EXERCISE BRIEF | Filter the records for lines holding the string "screenshot".

STUDY MATERIAL |

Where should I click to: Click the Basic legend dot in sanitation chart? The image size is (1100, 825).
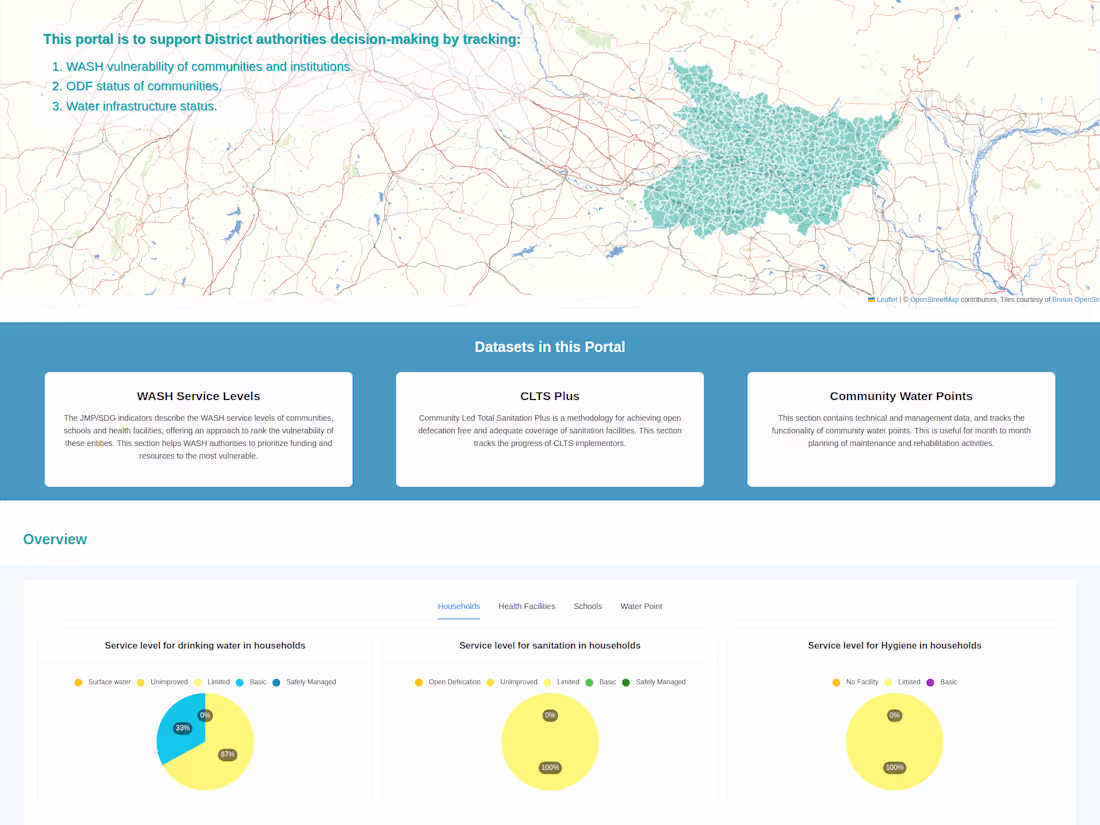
==
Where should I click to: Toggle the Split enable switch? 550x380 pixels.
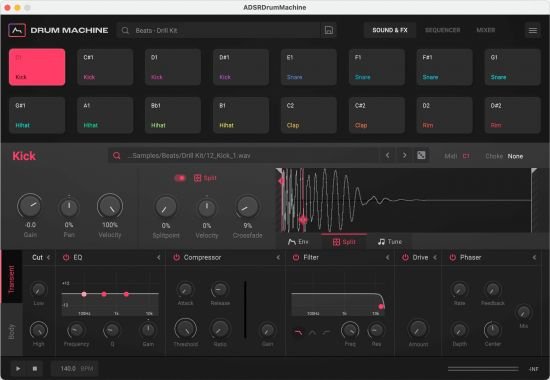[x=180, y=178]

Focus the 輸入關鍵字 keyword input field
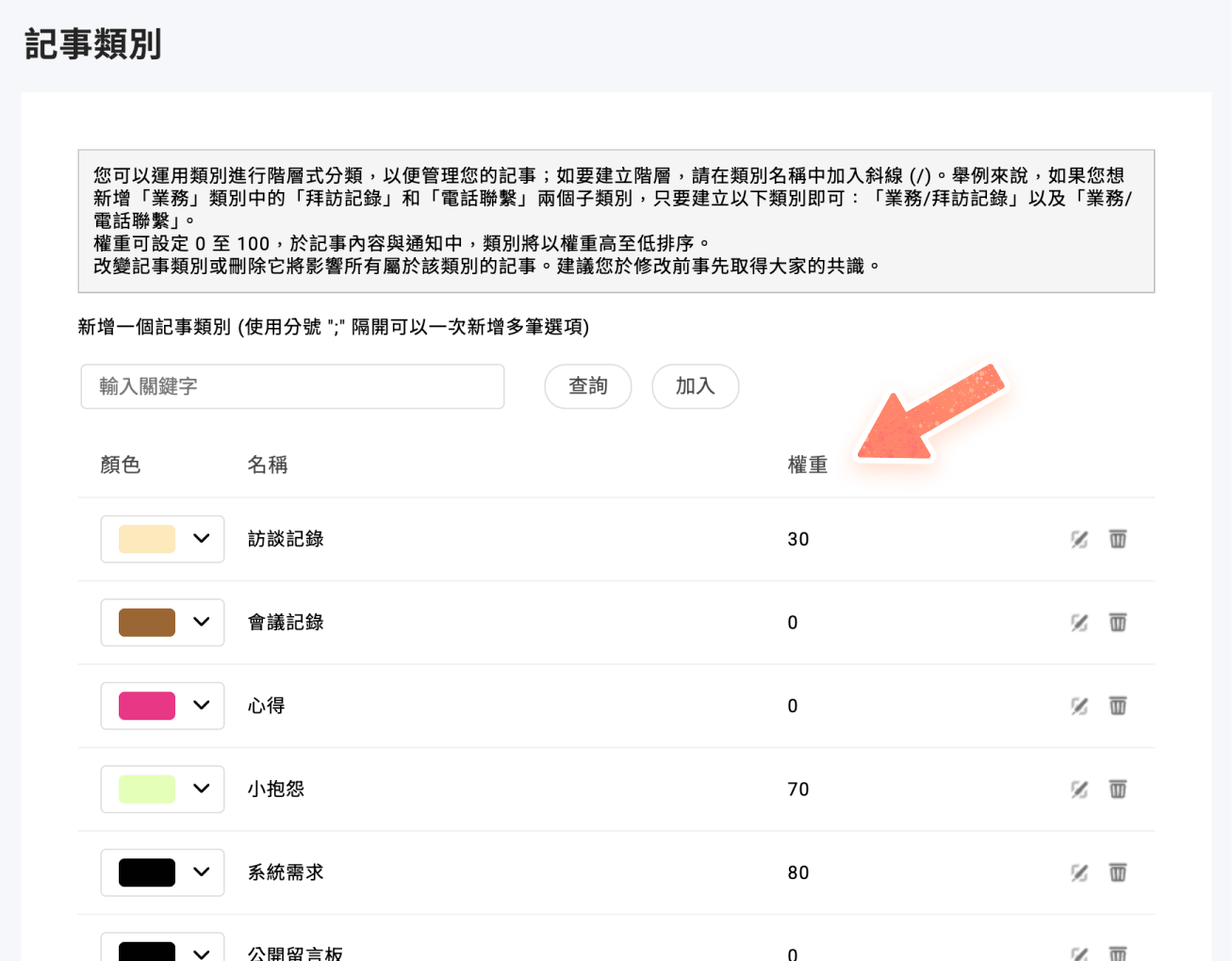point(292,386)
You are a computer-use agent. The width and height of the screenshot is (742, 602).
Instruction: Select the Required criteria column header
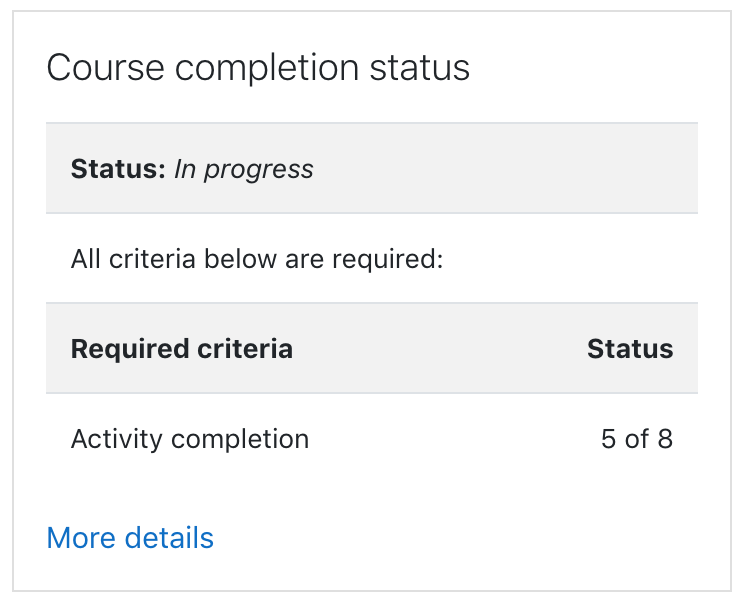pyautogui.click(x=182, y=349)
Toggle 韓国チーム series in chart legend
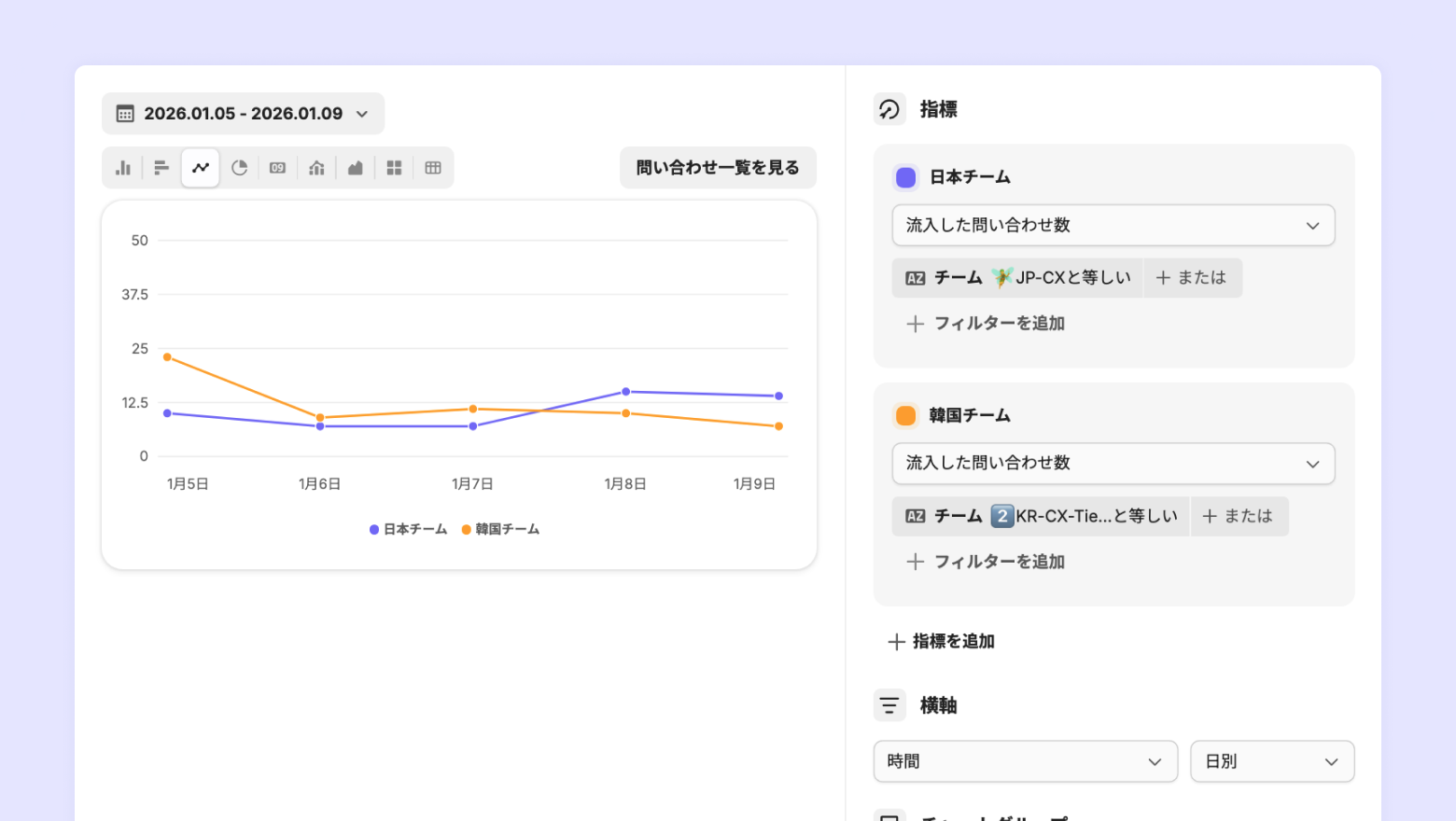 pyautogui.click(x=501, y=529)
==
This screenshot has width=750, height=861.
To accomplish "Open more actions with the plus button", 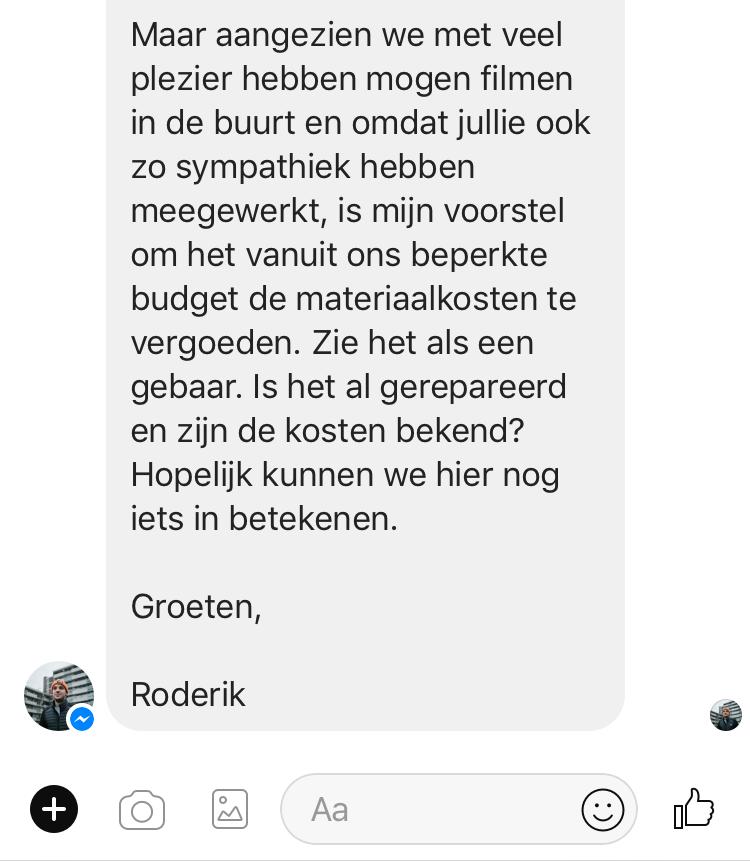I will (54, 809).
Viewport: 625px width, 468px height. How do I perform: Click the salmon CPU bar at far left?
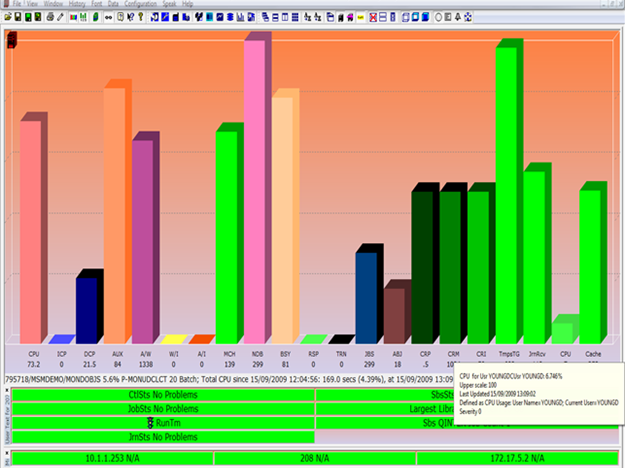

EXPECTED ANSWER |
You are a computer-use agent. The width and height of the screenshot is (742, 602).
This screenshot has width=750, height=861.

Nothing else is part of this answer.